De la experiencia vivida aprendimos también que las decisiones impulsadas por la desilusión no aseguran que los cambios sean para mejor. La desilusión hace elegir vengadores, pero no necesariamente constructores de algo. El que “se vayan todos” no funciona cuando no se tiene un plan realista y realizable, un propósito, una organización y capacidad de ejecución. Las cosas no dependen solo de nuestra voluntad. Intervienen otros factores, otros jugadores, a lo interno y a lo externo. El voluntarismo no es realista. La organización y la activación de las propias capacidades, sí.

Un aprendizaje esencial es la conciencia de que ciertos sistemas de ideas políticas o esquemas económicos solo conducen al fracaso. El espejo de Venezuela es hoy la dolorosa experiencia en la que pueden mirarse otros países, advertidos por la cruda realidad de los resultados.

Quizás aprendimos también que para ser un país rico no es suficiente con tener una naturaleza generosa. Que la riqueza confiable y duradera no puede venir sino del talento, el conocimiento y el trabajo. De la crisis pudimos aprender el valor de la previsión, la planificación, el ahorro, la resistencia, la organización, la solidaridad, la iniciativa, el emprendimiento.

Ojalá hayamos aprendido que la apelación a la corrupción no puede ser solo un argumento para explicarlo todo, sino que hayamos comprendido los peligros que entraña cuando se diluye como un modo de actuar socialmente aceptado, cuando se convierte en una cultura, la que aplaude al corrupto, la que se aprovecha del corrupto, la que se generaliza en la idea del enriquecimiento rápido, el negocio por encima de cualquier consideración ética, la viveza criolla, el abuso, el irrespeto a las leyes y normas.

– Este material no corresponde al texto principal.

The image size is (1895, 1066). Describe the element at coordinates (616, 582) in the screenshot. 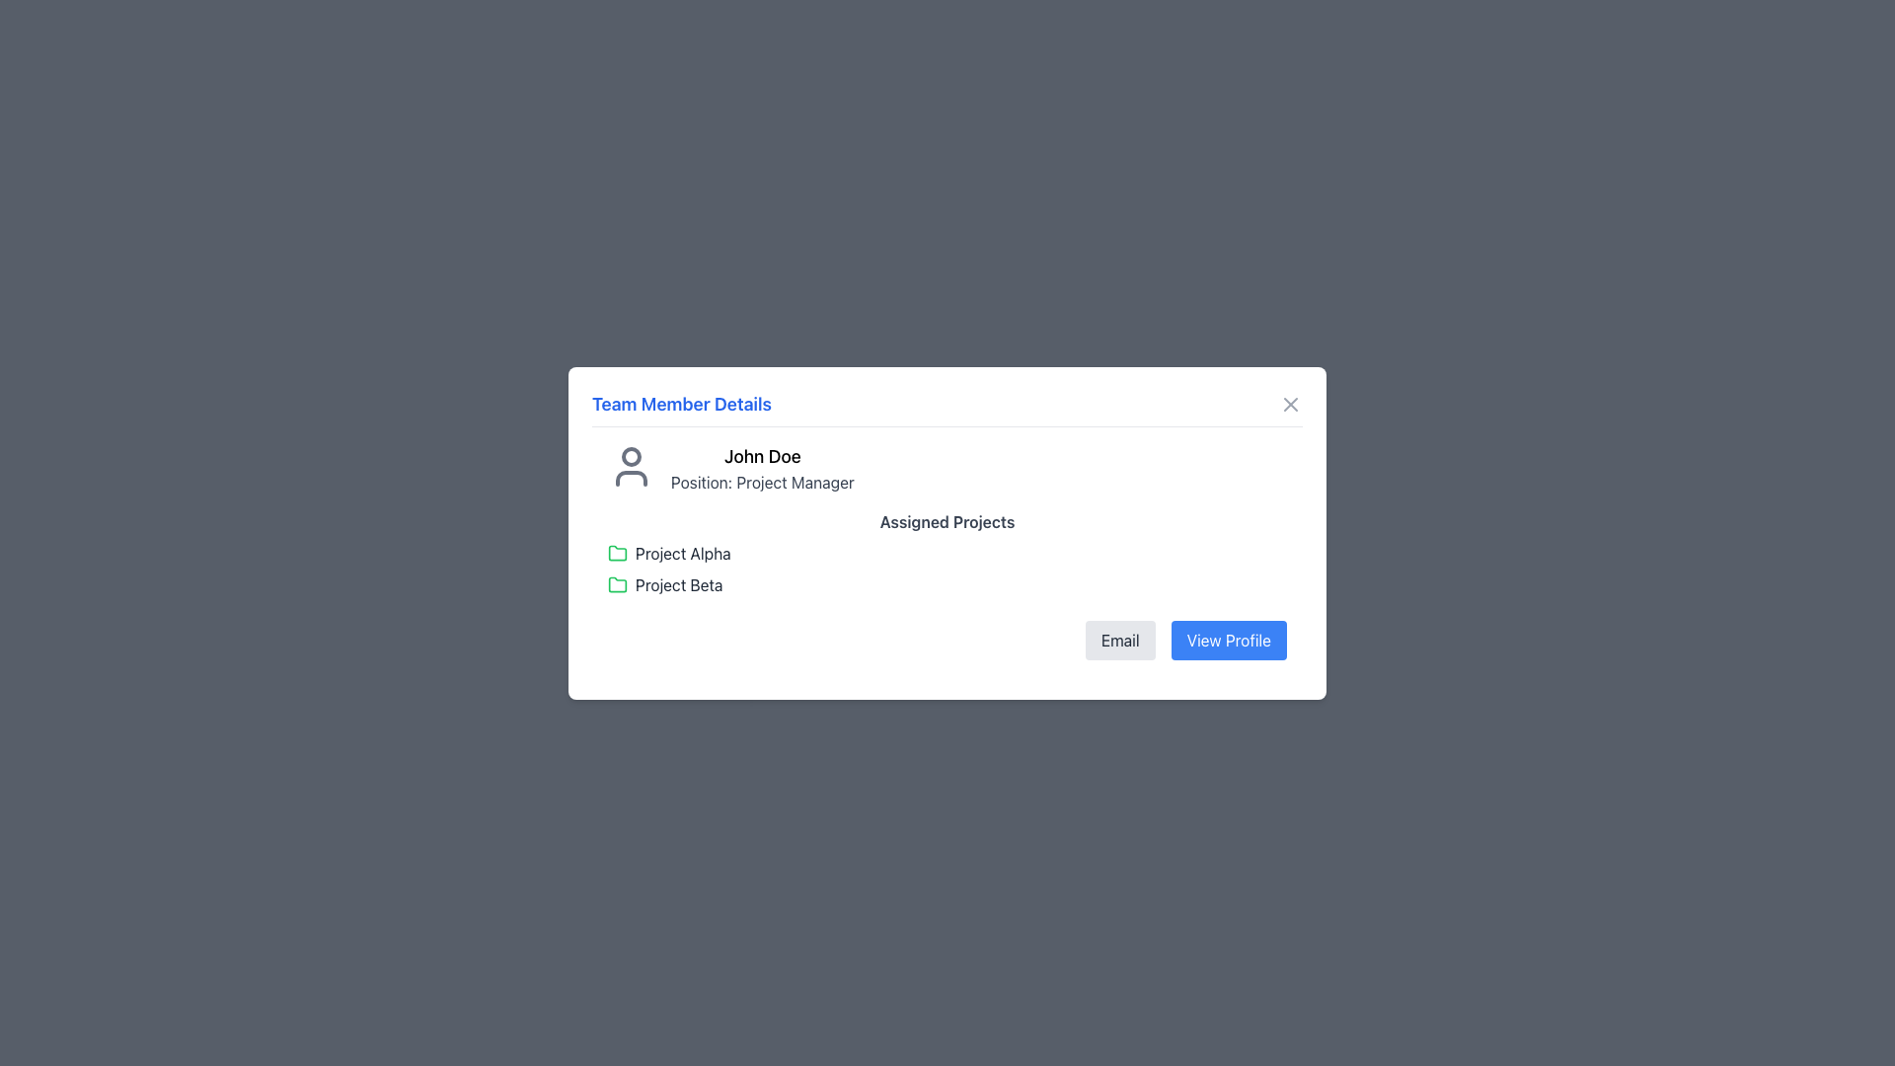

I see `the green folder icon representing the active status of 'Project Beta' located in the 'Assigned Projects' section of the 'Team Member Details' modal` at that location.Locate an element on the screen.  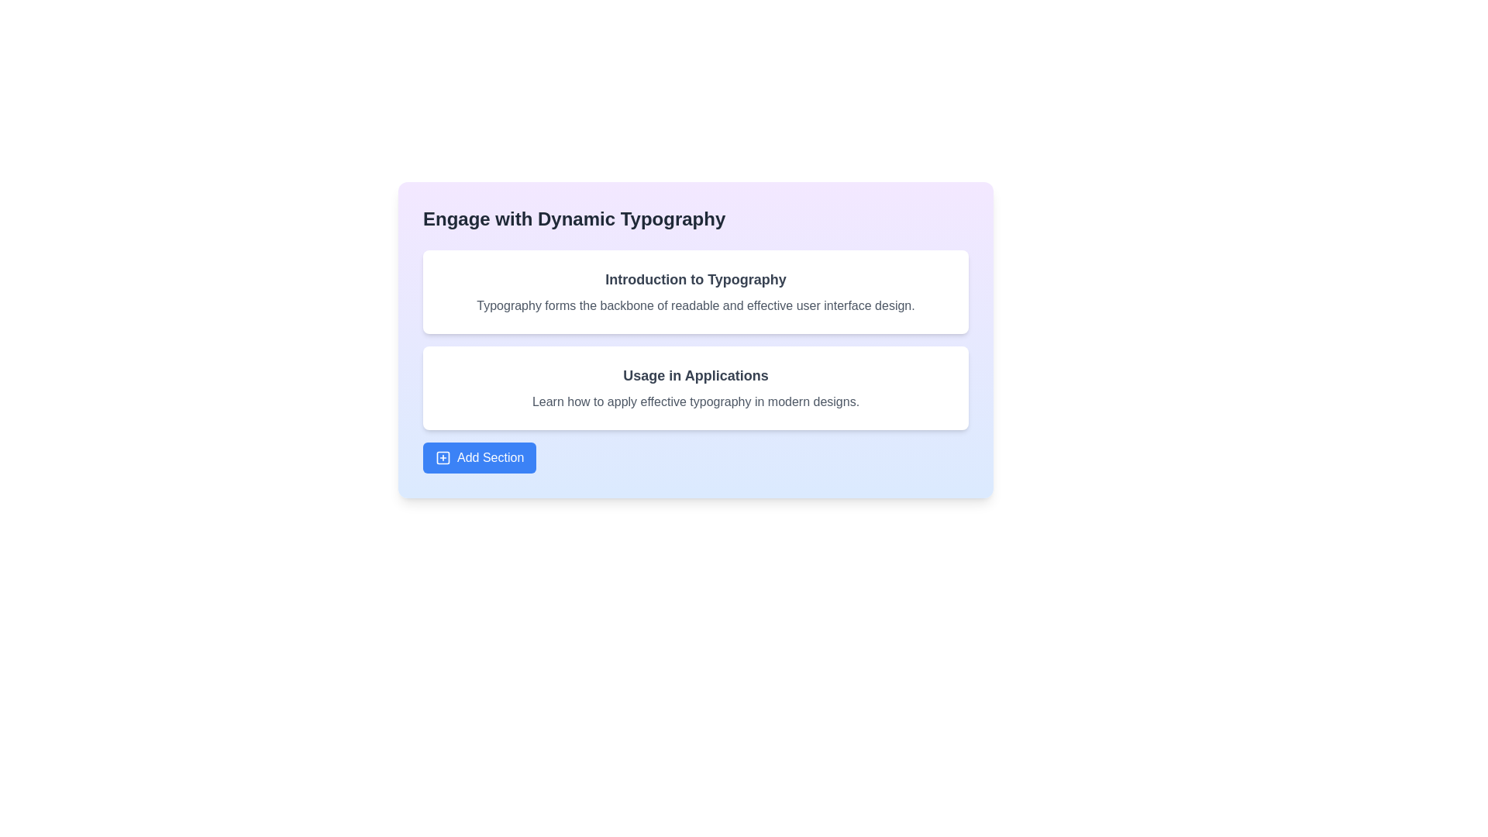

Un aprendizaje cuya profundización tomará todavía mucho tiempo y requerirá mucha acción del liderazgo es la persuasión de que el cambio más importante es el que debe darse en la cultura: pasar de la cultura de la dependencia a la de la autonomía, de la cultura de la dádiva a la del trabajo, de la del aislamiento a la de la solidaridad. Nos queda por aprender que el diálogo es un mecanismo connatural a la democracia, pero inadmisible cuando se pretende convertir en trampa o imposición. Queda por aprender que apoyo no es incondicionalidad, que el poder no está sobre el ciudadano, que no hay ejercicio de la política sin organización, que la sumisión no produce valor, que solidaridad no es compasión, ni siquiera solo comprensión y generosidad, sino reconocimiento del otro y capacidad para hacer causa común. Nos queda por aprender que la democracia no es para servirnos de ella sino para construirla y que solo se consolida en el bienestar colectivo, en el ejercicio de la libertad y los derechos ciudadanos.

Desdeñar estos aprendizajes solo podría anticipar nuevas desilusiones.